While training for a big event, it’s all too easy to overdo it and accidentally overexert yourself. This is why proper recovery after a long ride is essential to keep your body in tip-top shape so you can safely continue your training.

Many cyclists make the mistake of cutting corners when it comes to their recovery. Their goal is to squeeze in as many miles as possible without giving their bodies adequate time to repair the damage. During training, you are putting your body through a considerable amount of stress and breaking down your muscles. It is during the recovery period that your body rebuilds those muscles, making them stronger and increasing your endurance. By skimping out on your recovery time, you are putting yourself at a higher risk of injury, which could delay your training or even make it impossible to compete altogether.

Fortunately, recovery doesn’t have to be complicated. Following just a few simple steps will help your body rest, recover, and heal so you can get back on your bike rejuvenated and stronger than ever.

Stay Hydrated

Before reaching for that beer or coffee mid-ride, it’s best to opt for water or an electrolyte beverage first. Generally speaking, most cyclists will go through one bottle of water for every hour they’re on the bike. However, this is subject to change depending on your exertion level and how hot it is. If you’re sweating more than usual, it’s best to bump up that amount and drink a sports beverage that contains carbohydrates, electrolytes, and sugars to help your body absorb the fluid more easily.

Elevate Your Legs

During an intense training session, fluid will often collect in your legs and cause swelling. To combat this, lay down on the floor with your legs up against the wall to help drain that fluid, reduce swelling, and give your hamstrings a great stretch to kickstart your recovery.

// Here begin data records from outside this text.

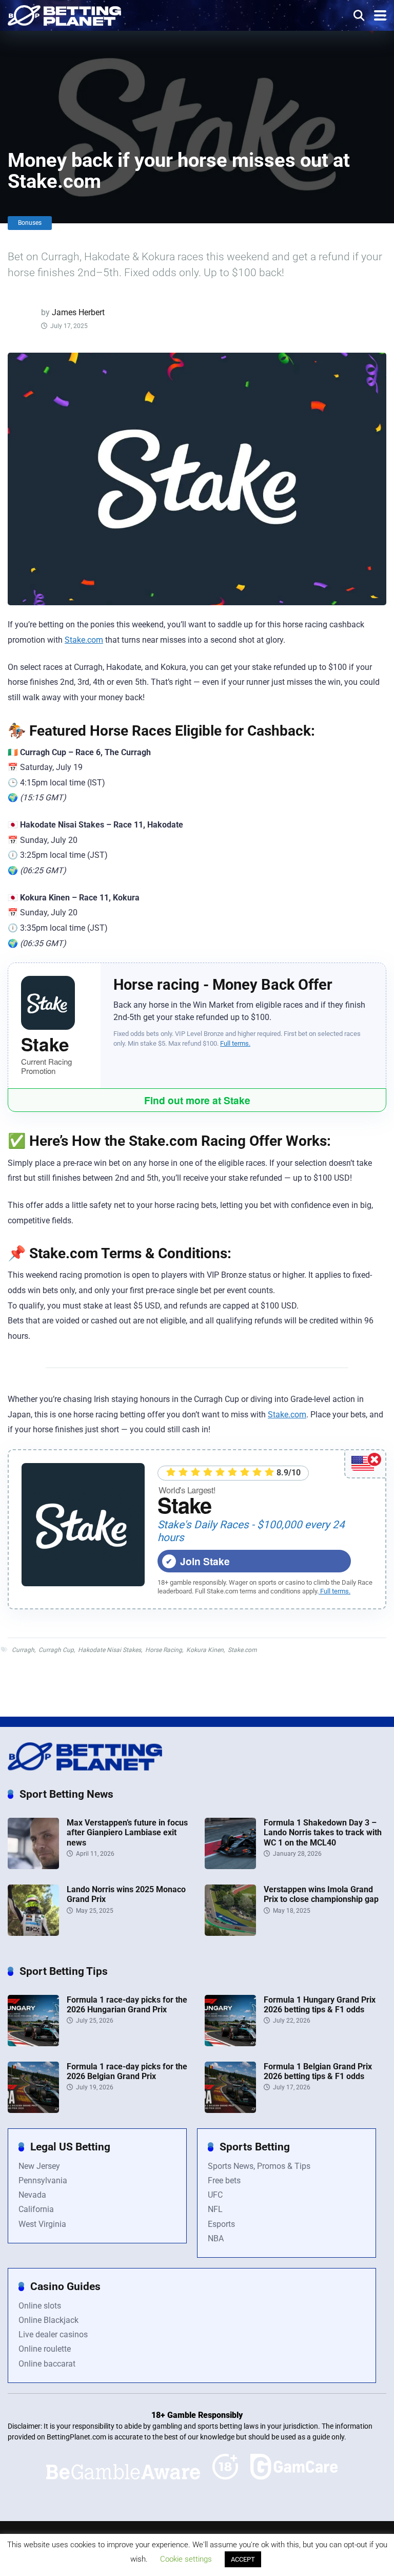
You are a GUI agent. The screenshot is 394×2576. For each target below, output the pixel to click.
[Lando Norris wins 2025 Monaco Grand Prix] (33, 1933)
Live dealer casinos (53, 2334)
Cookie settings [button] (186, 2559)
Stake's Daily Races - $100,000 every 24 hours (251, 1531)
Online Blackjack (48, 2320)
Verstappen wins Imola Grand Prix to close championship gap (321, 1894)
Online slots (39, 2306)
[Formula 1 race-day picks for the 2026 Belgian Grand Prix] (33, 2110)
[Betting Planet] (64, 14)
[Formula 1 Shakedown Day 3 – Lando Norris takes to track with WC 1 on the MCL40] (230, 1866)
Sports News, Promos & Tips (259, 2166)
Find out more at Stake (197, 1100)
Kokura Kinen (205, 1650)
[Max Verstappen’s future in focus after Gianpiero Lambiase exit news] (33, 1866)
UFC (215, 2195)
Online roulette (44, 2349)
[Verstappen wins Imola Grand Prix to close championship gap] (230, 1933)
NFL (215, 2209)
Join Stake (205, 1561)
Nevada (32, 2195)
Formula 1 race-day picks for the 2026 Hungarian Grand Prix (127, 2004)
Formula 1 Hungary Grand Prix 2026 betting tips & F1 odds (320, 2004)
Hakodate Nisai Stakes (109, 1650)
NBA (216, 2238)
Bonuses (30, 222)
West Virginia (42, 2224)
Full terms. (235, 1043)
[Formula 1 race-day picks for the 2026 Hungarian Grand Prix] (33, 2043)
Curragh (23, 1650)
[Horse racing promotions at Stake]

Refuel With Protein and Carbs

Proper nutrition is the key to recovery after a long ride. Fueling up with carbohydrates will restore your energy levels and replenish your glycogen stores, while protein will help repair your muscles and reduce soreness. A plant-based diet could help improve your recovery time thanks to its abundance of carbohydrates, antioxidants, and phytonutrients. A plant-based diet is also anti-inflammatory, which supports recovery by reducing muscle soreness and damage. This doesn’t mean that you have to be 100% plant-based to reap all of the benefits. However, building a nutrition plan that is rich in plant-based foods will supply your body with the nutrients it needs for a quick and effective recovery.

After a strenuous race or training session, it’s important to listen to your body. Some cyclists opt for an active recovery by doing gentle exercises such as walking or mobility work, while others choose to simply stretch or do some self massage.  Whichever form of recovery you choose will depend on your own unique needs, goals, and level of exertion. As long as you give yourself ample time to rest and recharge, you’ll reduce your risk of injury and be prepared for your next big ride!